Right. So there is a sweet spot: you want to monitor often enough that you aren't bankrupt in a millisecond, but not so often that your profit becomes 50% of what it could be. I'm not familiar with the algorithms used in trading, but assuming they're complex, the sanity check that I'm proposing would not use a very large portion of your cycles.

>If it's different, then one of them is incorrect.

The presenter spoke of humans shutting off the system when it was causing them to lose a lot of money (in older days when their system was slower?) Presumably the humans were using some algorithm other than the one they implemented to decide whether to shut the system off. Which algorithm is incorrect?

How complicated do you think the algorithm the humans use would be to implement?

>You should watch the video, I think you will find especially interesting the part where he describes how they were unable to pay enough money to get people to even carefully review certain types of code.

I watched the first half. I stopped watching when it became apparent that I would get more out of the video if I knew OCaml, and I plan to learn it at some point.

>That is a static check. Metamath does not fork a process and monitor your proof, assuming that were somehow possible.

I'm talking about the effectiveness of using one system to confirm the correctness of another. For some reason, someone put a lot of hours into Metamath when they could have put the same hours into checking their own proofs. Why do you think they did that?

A final point: He mentioned that their software is in constant need of updating. Every update is an opportunity to introduce a critical error. It seems likely to me that monitoring software would not be in need of constant updating, since the algorithm that the humans use to determine when to turn off the machine probably does not change along with the things he mentioned.


I would reply again, but you have missed points made by the speaker, especially those in the context of OCaml. Please watch and make an effort at understanding before any offhanded dismissals.


I watched the other half of the video. It was pretty good, but I didn't see anything relevant to our discussion. I'd appreciate it if you replied.

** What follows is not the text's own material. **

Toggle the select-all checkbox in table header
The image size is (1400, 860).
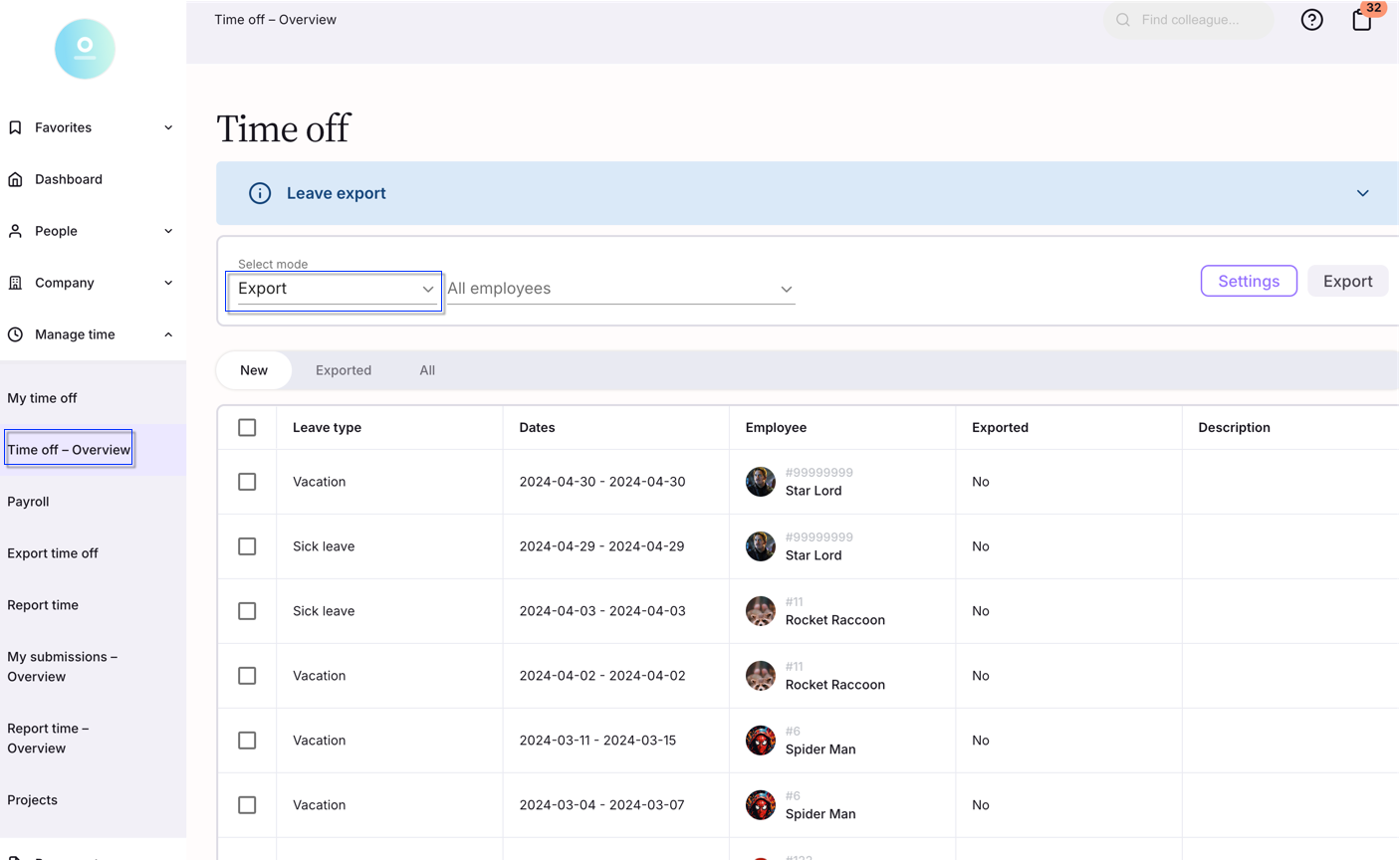247,428
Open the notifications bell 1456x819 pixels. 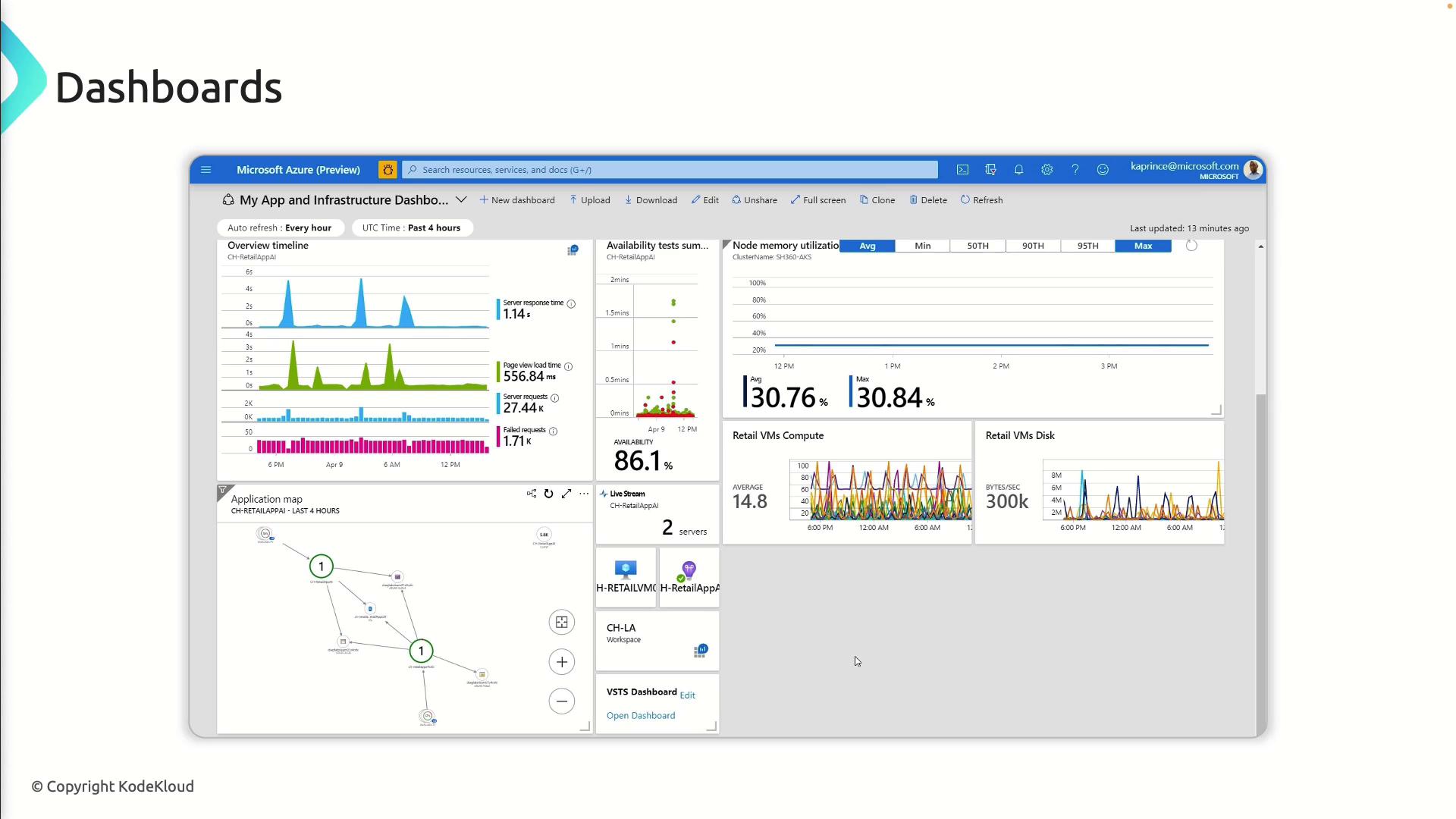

If a single wrong transaction can make you lose a lot of money, monitoring the outputs will always be too late, right?


My guess is that the value of the assets traded by Jane Street is much smaller than their bankroll. If the assets are something like 80% of the size of their bankroll I'd suggest doing a sanity check after every trade.


p.s. to everyone else reading this thread, please do not down-arrow him, as his question was worth replying to and I think contributed to discussion.


I think it would help if he understood how these trading systems work in the first place. You can't even compare writing correct code with monitoring the profitability of the system. It's like comparing football with driving.


Well, that's all the better in that case. You've got two radically different computer programs, and you only blow up if both of them go wrong. I'd feel much safer with that scheme than a scheme where the computer programs are similar because then they might both share the same flaw.